They say it’s all about the journey, not the destination—which is a quote I think anyone who has ever been on a plane before fully disagrees with. Getting set to head off on the adventure of a lifetime can be downright painful, what with the endless security regulations, delays and the madness of trying to fit four week’s worth of clothes into one suitcase.
With that in mind, here’s a list of the ultimate travel hacks that will make your next trip that much easier.
Join the club
Joining loyalty programs and applying for credit cards with huge point sign-up bonuses are singlehandedly the best way to travel for free. Yes, free! For example, Hotels.com gives its Welcome Rewards program members every 10th night free, while hotel loyalty programs sometimes include perks like complimentary upgrades, Wi-fi or breakfast. If you’re smart with your finances, signing up for credit cards with no annual fee and a big sign-up bonus can set you on the fast track to flying first class for pennies.

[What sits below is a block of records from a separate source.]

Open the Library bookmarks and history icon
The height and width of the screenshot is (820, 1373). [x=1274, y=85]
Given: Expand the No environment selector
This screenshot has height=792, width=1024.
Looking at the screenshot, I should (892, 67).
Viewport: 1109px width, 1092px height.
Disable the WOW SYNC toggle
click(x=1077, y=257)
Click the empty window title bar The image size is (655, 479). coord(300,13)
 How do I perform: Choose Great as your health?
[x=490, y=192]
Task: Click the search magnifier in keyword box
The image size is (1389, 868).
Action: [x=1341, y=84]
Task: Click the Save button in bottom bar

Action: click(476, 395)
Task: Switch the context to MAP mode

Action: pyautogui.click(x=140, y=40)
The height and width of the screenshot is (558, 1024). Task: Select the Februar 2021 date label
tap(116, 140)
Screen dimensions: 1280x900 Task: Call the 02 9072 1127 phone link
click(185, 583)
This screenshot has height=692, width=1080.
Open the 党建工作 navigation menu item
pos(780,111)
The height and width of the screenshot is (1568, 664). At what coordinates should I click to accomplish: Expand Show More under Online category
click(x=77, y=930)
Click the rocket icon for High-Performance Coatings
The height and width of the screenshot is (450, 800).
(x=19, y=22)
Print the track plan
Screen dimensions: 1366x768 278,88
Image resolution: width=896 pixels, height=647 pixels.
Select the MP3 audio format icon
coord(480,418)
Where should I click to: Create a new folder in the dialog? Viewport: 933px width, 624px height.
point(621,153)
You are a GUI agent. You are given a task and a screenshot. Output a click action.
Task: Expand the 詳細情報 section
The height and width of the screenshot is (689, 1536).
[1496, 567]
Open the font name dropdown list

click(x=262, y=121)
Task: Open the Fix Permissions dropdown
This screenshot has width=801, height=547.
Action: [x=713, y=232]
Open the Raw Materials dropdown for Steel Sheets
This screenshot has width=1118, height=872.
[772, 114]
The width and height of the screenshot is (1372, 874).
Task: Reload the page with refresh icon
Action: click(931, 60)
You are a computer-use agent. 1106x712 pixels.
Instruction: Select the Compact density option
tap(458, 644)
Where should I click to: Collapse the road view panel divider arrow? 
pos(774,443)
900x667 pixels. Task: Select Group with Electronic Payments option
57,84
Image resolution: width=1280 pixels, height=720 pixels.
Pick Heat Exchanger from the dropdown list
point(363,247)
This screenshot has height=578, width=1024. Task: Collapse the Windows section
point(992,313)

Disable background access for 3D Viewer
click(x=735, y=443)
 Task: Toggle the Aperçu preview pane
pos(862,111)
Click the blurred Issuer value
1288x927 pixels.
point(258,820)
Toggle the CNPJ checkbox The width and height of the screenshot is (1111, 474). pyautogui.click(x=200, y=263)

READ MORE: Travel hacking 101: How to fly first class for free
Nothing but the best
Most hotel chains have a best-rate guarantee, which means that they will either match or beat the lowest advertised price you find anywhere else. Usually it means a savings of 10-25%, but if you’re lucky enough to find a property owned by the InterContinental Hotels Group they’ll match the lower price PLUS give you the first night free.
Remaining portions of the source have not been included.